There is a case for increasing the salaries of teachers. The Government should look into it, but there is a limit to what the Government can do about raising salaries.

In countries, such as Switzerland, Germany, Australia and Kenya, teachers get high salaries. There is very little private tuition in those countries because teachers are happy and take their job seriously. In Switzerland, a secondary school teacher who is academically and professionally qualified and has 5 years of teaching experience gets the same salary as a university lecturer or a staff officer in a Swiss Bank. The Ministry of Education in Switzerland is aware of the fact that teaching and lecturing are two different things.

Many years ago a school in Pakistan solved the problem of private tuition classes.

The school, the parents and the teachers who conduct private tuition classes entered into a contract: Parents contributed 50 percent of the money that they normally spend on private tuition per month to a special fund.

The monies in the fund were used to give salary increments to teachers. In return, the tuition masters promised to do a good job of teaching in class and to stop their private tuition classes. There were a few exceptions: eg. There will always be a few weak students who need private tuition.

The teachers who conduct private tuition classes should consider the following:

(i) After doing a full-time job at school, you spend many hours during the week giving private tuition. You earn money, but at what cost to your health? You have been on the ball from 8 a.m. to 9 p.m. and after you are stressed.

You have no energy left to devote to other things. Do you realise the extent of the damage that you are causing to yourself and to your family? One famous educationalist (Leo Feming of UNESCO, Paris)once remarked: “If you want to shorten your life span by seven years, give private tuition”.

(ii) Look carefully at the families of teachers who do not teach in class but perform a good job of teaching in their private tuition classes and then look at the families of hardworking teachers who do an honest job of teaching in class. The former group has health and other problems in their families, their children have problems and they never do well in life.

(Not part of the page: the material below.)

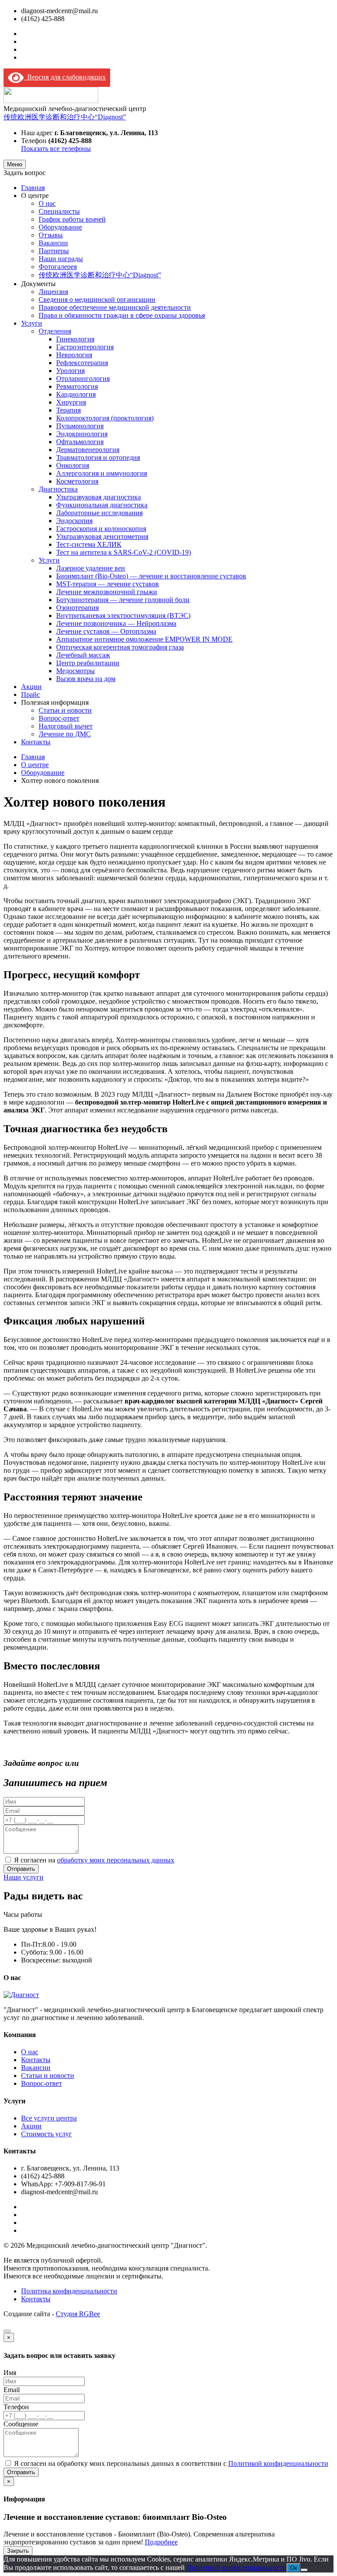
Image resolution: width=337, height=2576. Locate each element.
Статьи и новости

The latter group has no problems in their families, their children study well and become doctors, engineers, accountants and staff officers.

7. Technical (Vocational) Education:

A recent newspaper article on Technical and Vocational Education and Training (TVET) stated that the result of providing a trained and fully job prepared skilled worker to the market is not yet in place. The inadequacies of the TVET system and some of their problems are due to the shortage of suitable instructors, obsolete training equipment and machinery and lack of practical input to develop the curriculum.

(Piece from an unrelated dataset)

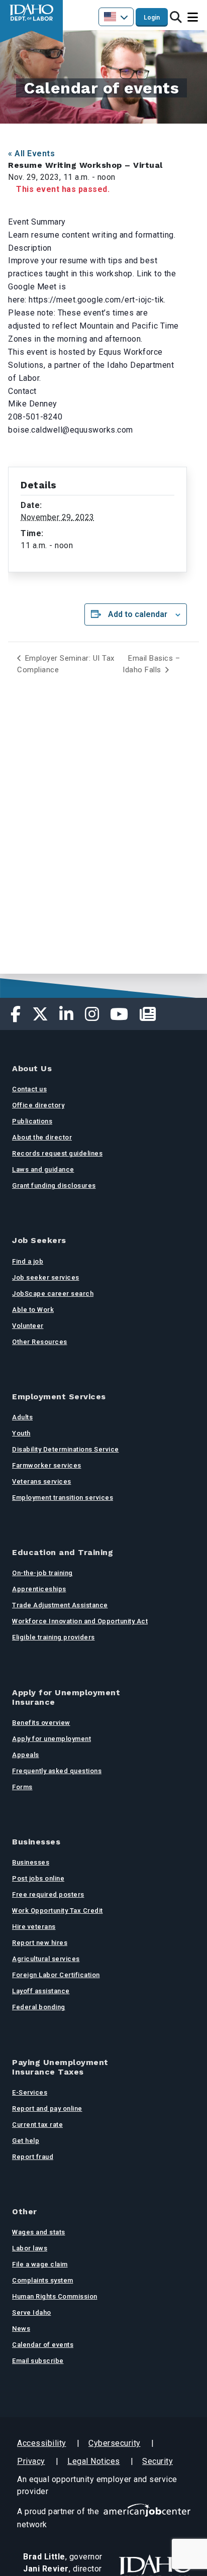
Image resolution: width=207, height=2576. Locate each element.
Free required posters (48, 1894)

Sri Lanka needs more Technical Schools to train secondary school leavers. We may need foreign experts to revamp the curriculum, to install modern equipment and machinery and to run our TVET schools.

We need the help of Germany, Switzerland, UK and Canada to set up technical training schools and to procure competent foreign personnel to train instructors and students. The important thing is to make a start NOW. This should be an important element in the country’s plan for economic development.

In Melbourne, Australia, you will find over 500 Sri Lankans working in factories in and around the state of Victoria. All of them are graduates of the German Sri Lanka Technical Institute, Galle Road, Ratmalana.

They did not have the GCE (O/L) qualifications, but they received a good technical training at Ratmalana. The Government of Australia welcomed them and their families as immigrants.

They were provided with air tickets, courses in spoken and written English, a house, a car and a decent salary.

In contrast, the majority of Sri Lankan B.A. and B.Sc. graduate teachers are not eligible to enter Australia as immigrants because they do not have professional qualifications.